We thank Rosally Aguilar, Emma Brink, G. Steven Crocker, Cody DuBois, Ann Firestine, Joseph Konstanzer, Tracy Powers, Krista Van Giesen, and Erika Wright for their help with data collection and cleaning. We thank Hendrik Slabbinck, University of Gent, Belgium, for sending all materials related to the Pictorial Attitude Implicit Association Test for Need for Affiliation. We thank Mark Leary, Duke University, for his helpful comments on an earlier version of this manuscript. The data presented are freely accessible through the Open Science Framework.
Footnotes
In all studies, participants had the option of selecting Protestant or Catholic but were then combined under the category Christian. Some participants selected the response “other” and then specified a Protestant denomination. These responses were recoded as Christians. In Study 2, participants’ religious affiliation was asked twice using the same question, once during registration and once at the end of the lab session. We combined the information of the two questions to minimize missing data. One participant selected “other” twice and specified “don’t care” and “none”. This participant was recoded as agnostic. However, keeping this participant in “other,” and therefore not including him/her in the second set of analyses (intergroup) does not change the pattern of results.

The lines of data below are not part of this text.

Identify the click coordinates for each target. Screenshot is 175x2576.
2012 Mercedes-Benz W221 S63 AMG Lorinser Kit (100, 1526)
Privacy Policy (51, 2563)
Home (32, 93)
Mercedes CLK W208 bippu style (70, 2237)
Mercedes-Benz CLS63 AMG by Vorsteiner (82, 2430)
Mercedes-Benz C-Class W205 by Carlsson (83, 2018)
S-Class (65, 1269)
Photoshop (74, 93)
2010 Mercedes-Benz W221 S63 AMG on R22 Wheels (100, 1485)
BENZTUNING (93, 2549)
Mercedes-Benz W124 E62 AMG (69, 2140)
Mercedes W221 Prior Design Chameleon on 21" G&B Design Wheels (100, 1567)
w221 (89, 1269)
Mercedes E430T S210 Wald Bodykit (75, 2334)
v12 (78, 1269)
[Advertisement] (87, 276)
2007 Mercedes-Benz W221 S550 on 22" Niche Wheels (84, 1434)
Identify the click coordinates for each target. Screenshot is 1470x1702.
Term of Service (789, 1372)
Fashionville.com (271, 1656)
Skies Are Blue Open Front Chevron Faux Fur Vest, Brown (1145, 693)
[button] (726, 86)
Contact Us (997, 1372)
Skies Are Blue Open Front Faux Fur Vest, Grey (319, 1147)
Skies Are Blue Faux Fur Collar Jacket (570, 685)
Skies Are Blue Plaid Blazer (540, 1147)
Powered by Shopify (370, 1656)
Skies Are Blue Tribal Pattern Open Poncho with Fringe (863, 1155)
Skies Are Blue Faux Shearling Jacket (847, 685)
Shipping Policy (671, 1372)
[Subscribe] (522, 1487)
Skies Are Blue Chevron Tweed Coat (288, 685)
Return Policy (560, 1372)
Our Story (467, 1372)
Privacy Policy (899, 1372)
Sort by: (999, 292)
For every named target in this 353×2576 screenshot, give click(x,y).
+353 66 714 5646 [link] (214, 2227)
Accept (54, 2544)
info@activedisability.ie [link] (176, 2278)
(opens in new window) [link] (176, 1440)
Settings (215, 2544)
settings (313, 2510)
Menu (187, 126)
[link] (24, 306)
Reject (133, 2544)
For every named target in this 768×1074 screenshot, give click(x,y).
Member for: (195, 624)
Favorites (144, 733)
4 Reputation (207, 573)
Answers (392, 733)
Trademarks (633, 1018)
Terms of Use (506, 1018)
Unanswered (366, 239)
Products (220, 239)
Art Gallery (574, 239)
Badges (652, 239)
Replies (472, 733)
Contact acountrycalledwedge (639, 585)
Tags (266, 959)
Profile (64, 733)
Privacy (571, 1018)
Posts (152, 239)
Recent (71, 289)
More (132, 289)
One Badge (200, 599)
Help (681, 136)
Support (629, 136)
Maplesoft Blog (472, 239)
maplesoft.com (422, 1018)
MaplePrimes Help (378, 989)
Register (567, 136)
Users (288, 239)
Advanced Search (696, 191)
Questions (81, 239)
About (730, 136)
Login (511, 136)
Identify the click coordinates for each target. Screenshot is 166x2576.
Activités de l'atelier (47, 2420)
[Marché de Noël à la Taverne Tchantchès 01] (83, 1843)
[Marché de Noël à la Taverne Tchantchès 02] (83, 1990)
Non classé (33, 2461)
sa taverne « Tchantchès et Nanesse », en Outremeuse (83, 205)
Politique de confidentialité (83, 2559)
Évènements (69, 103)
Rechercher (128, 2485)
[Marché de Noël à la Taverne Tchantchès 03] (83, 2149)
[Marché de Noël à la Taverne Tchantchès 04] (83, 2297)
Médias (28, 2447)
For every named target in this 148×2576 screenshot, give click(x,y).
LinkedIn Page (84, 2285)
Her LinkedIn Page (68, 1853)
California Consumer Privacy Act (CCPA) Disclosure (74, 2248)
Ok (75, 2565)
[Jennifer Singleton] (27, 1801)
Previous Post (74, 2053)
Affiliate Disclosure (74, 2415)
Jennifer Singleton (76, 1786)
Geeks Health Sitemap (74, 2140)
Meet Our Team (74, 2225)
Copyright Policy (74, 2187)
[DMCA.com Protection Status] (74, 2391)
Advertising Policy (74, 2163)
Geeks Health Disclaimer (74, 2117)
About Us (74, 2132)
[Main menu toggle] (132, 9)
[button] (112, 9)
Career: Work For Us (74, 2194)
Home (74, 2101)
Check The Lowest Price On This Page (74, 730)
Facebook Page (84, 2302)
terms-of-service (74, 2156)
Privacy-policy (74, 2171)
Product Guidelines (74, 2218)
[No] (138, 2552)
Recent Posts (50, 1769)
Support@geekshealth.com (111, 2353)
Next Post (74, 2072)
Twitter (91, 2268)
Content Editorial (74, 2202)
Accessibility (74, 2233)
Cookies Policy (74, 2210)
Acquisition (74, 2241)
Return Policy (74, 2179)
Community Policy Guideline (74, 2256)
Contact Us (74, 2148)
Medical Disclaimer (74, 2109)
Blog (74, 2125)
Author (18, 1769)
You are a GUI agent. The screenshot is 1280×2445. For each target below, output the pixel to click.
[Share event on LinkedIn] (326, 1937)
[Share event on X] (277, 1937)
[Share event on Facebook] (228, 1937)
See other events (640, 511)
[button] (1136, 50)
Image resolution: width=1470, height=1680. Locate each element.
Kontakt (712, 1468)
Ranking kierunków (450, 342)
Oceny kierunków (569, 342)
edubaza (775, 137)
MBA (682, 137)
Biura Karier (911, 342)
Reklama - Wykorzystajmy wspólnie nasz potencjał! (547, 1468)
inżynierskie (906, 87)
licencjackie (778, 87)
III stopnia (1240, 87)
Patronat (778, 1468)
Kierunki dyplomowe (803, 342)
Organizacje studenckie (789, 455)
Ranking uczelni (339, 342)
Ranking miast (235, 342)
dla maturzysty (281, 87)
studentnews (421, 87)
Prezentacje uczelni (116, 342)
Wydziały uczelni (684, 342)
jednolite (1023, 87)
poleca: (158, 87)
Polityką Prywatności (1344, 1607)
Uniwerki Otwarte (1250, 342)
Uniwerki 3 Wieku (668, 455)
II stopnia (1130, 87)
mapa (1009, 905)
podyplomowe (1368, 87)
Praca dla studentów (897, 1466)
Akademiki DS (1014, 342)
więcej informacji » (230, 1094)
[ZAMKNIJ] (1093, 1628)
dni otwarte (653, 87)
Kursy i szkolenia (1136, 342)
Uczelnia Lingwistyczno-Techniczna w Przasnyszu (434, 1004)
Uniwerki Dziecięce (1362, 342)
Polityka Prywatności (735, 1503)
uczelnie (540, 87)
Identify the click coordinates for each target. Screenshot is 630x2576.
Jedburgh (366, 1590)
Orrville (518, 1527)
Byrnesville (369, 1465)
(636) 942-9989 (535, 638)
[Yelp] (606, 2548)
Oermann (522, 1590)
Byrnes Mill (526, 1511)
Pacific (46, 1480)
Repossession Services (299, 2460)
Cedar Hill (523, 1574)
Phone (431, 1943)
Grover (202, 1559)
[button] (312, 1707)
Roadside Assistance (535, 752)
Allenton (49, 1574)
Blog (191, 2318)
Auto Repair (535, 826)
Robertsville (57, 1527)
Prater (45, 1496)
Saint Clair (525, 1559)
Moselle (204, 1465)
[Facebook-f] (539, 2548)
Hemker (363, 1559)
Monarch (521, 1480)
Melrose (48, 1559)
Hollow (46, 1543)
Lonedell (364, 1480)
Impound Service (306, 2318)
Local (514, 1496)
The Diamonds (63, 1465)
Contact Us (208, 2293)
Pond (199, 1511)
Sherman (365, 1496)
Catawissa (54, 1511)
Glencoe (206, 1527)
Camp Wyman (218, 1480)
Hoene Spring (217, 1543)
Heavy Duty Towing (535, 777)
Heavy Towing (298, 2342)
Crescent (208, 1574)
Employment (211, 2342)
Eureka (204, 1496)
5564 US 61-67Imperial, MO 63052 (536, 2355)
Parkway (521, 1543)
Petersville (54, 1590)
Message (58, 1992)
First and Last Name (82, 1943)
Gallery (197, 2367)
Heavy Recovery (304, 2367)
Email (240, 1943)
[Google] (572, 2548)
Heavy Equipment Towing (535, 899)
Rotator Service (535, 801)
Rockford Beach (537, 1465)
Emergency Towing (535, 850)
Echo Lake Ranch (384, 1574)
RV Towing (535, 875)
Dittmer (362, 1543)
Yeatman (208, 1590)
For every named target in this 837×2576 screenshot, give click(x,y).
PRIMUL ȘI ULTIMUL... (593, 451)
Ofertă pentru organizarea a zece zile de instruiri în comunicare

In Study 1, there was no significant difference between oxytocin or placebo on behavioral social distance (respectively, M = 2.6, SD = 0.66; M = 2.6, SD = 0.66; F(1, 192) = 0.39, p = .531, ηp2 = .002). There was no significant difference between mindfulness or loving-kindness meditation on behavioral social distance (respectively, M = 2.6, SD = 0.63; M = 2.6, SD = 0.67; F(1, 192) = 0.03, p = .860, ηp2 = .00). Finally, the interaction between the two sets of conditions on behavioral social distance was not significant (F(3, 189) = 1.21, p = .274, ηp2 = .006).
Participants engaged in a preliminary task that had no effect on their responses.
Following the suggestion of a reviewer, we tested whether implicit motives for social affiliation (assessed by the PA-IAT) mediated the relation between religiosity and the chair chosen (independently of whether the chair was “occupied” by a Christian or an atheist. Given that the samples were different for each set of analyses, we tested the model using the large sample used for the PA-IAT analyses, including all participants. Mediation tests using Model 4 of the Process macro (Hayes, 2003) revealed no significant mediation, Indirect effect point estimate = .003, SE = .009, 95% Bias Corrected CI [−.01, .02].
Each study investigated additional questions related to the link between religion and conformity that are not the target of the present manuscript. These data are still under analysis and may be part of a future publication. In each study, participants engaged in a preliminary task that had no effect on their responses.